Sunday, 1 March 2015

Podolfo the Immemorious

Podolfo has been fully cured despite having completely lost his memory. Given that he has no relatives and the bursar at the hospital mistakenly threw his documents into the incinerator, he was loaded by the management onto a tricycle from the morgue and dumped near a crossroads seven kilometers from the hospital to cancel every trace of the mix up. It is in fact a hospital well-known for its mix ups ever since a scheming news review published a secret photo of the exchange of newly born infants displaying a young woman, just recovering from having given birth, breastfeeding two young puppies and in the next ward a young bitch breastfeeding two newborn babies. Since the clothes of the patient ended up in the same place as the documents, a nun acting as ward sister found no other alternative than to discharge the patient naked so as not to waste a nearly new pair of pyjamas belonging to the institute. At which point a chaplain, with a rather murky past, kindly offered Podolfo a cassock not needed otherwise. In haste it was inserted back to front with the buttons at the back together with an ecclesiastic biretta which had a few negligible holes. This was how Podolfo made his second entry into the world- with no name and dressed as a back-to-front priest. Since he had no memories of any species he was restricted, like tortoises, to smiling. He was immediately hired in the post of idiot by a timber merchant and now carries tables and poles and has even managed to work an electric saw and so become indispensable for the company. Besides, he has already rendered a work colleague an invalid. 

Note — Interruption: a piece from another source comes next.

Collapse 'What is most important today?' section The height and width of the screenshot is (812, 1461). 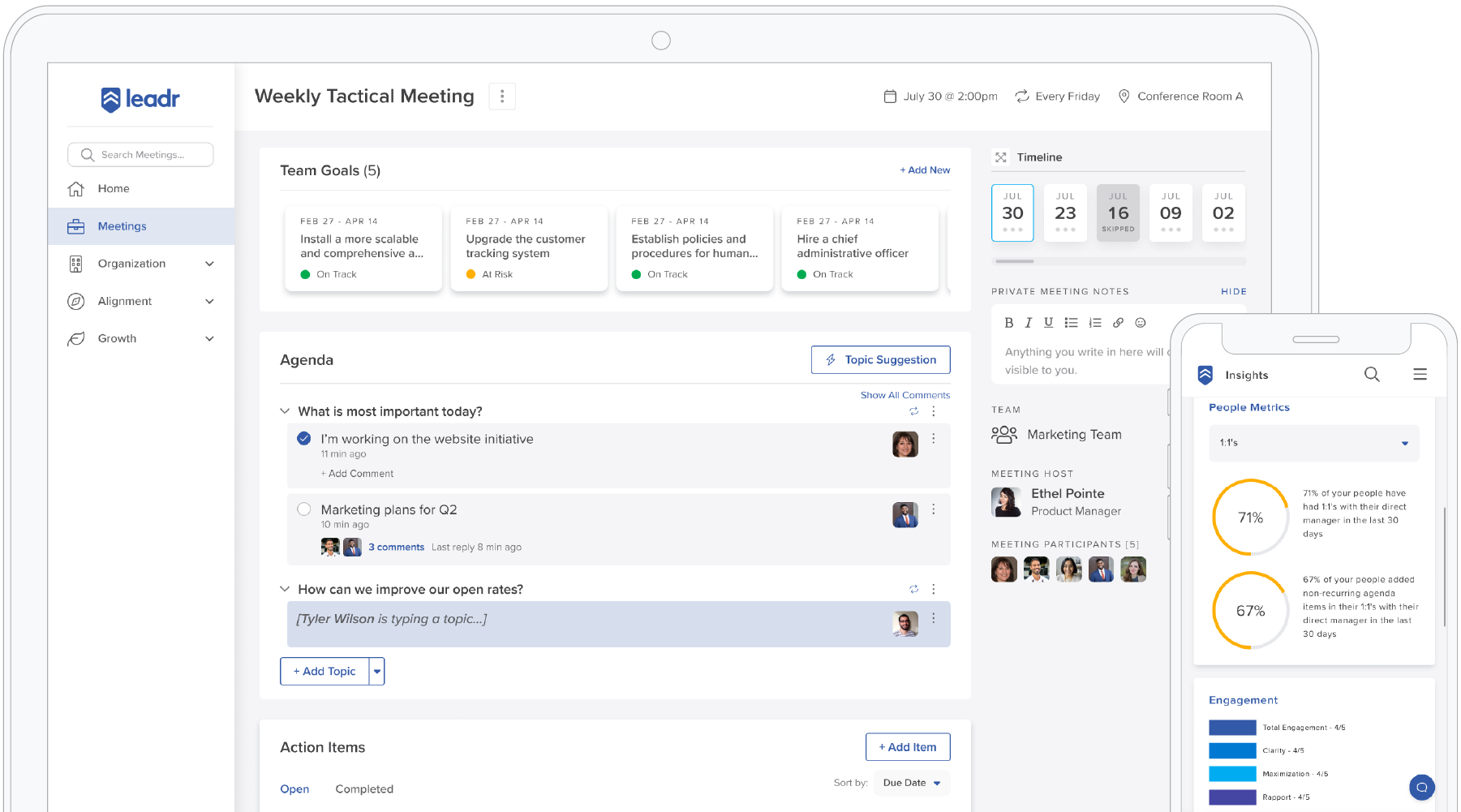pyautogui.click(x=285, y=411)
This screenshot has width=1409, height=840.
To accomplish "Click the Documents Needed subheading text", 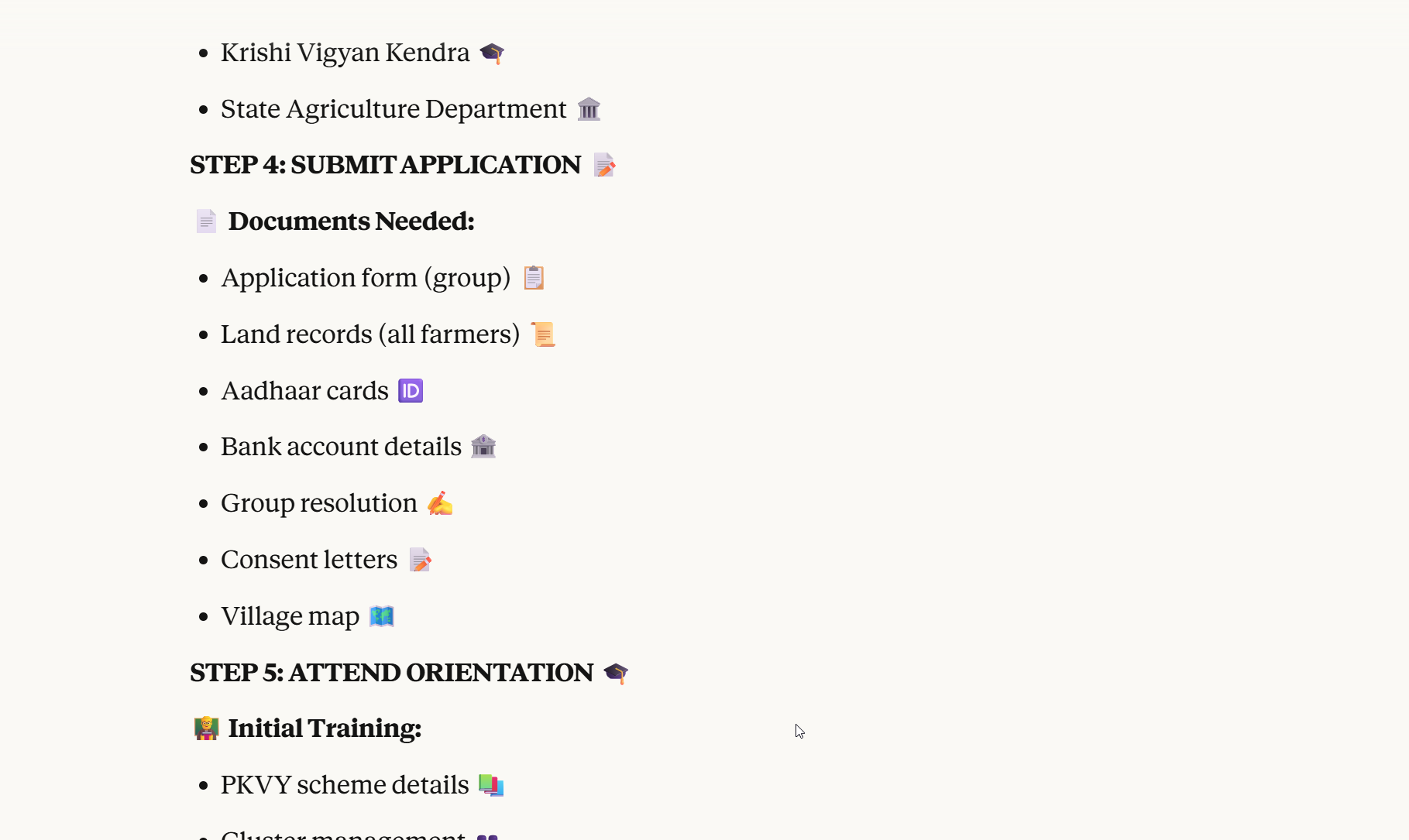I will 351,221.
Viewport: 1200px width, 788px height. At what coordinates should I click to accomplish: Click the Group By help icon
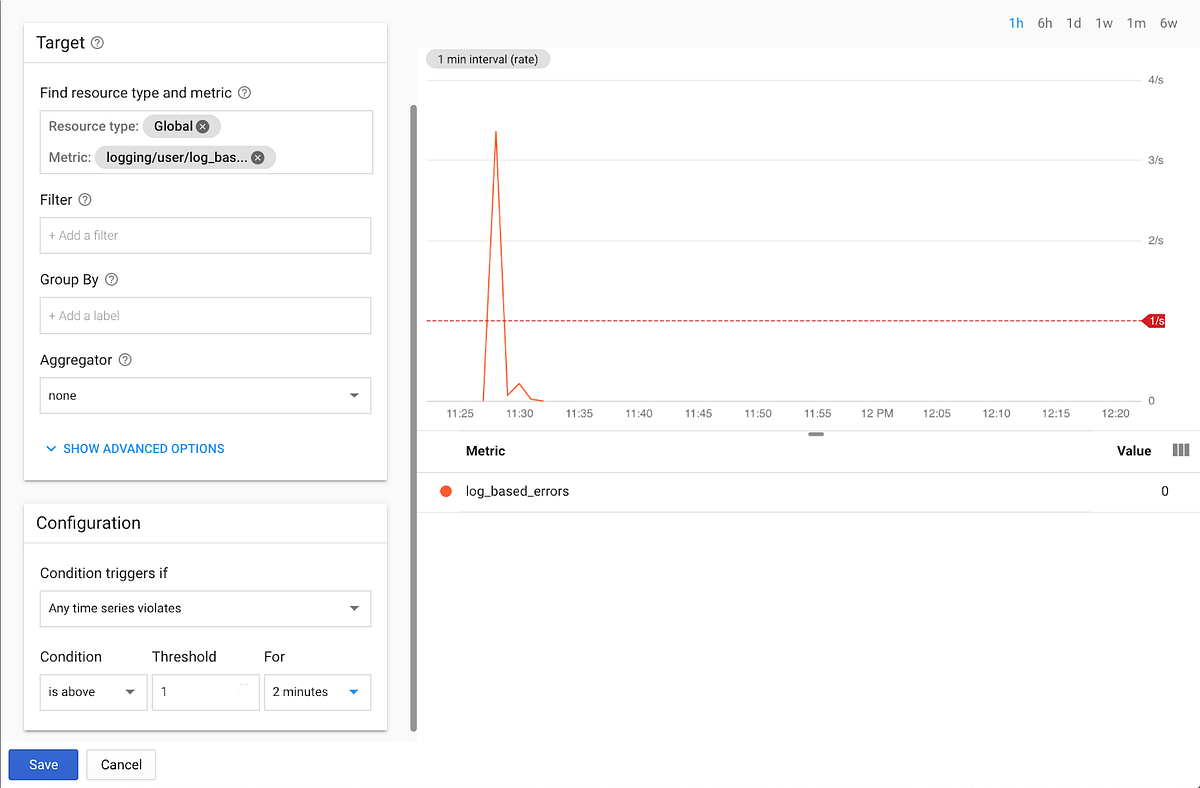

Podolfo has been trying to place together the different parts of the world but without much effort - something easy to explain if one takes into consideration the mediocre quality of both the component parts and the whole. Everything is happening to him for the first time and Podolfo is finding it hard to get a clear understanding of the greater or lesser desirability of the event. His colleagues find him a bit odd, rather strange: he swallows small stones, walks on lighted fires, sits on eggs, barks along with the dogs; at the cinema instead of looking at the screen he watches the other spectators; he sleeps in church; he doesn’t walk down stairs but prefers to jump out of the window; at night he watches the moon or the stars with chilling interest; he’s afraid of flies and of milk, he shaves his beard in stripes, chews the telephone directory, two or three times he’s been seen to pass through a closed door, he is continually putting on weight and growing in volume or, at the very least, every now and then he receives the visit of a cheetah in his room. Sometimes the scent of scotch broom is so strong in his room that one needs to open the window, he makes holes in the roof with his willpower alone. In short his return to normality seems rather unlikely.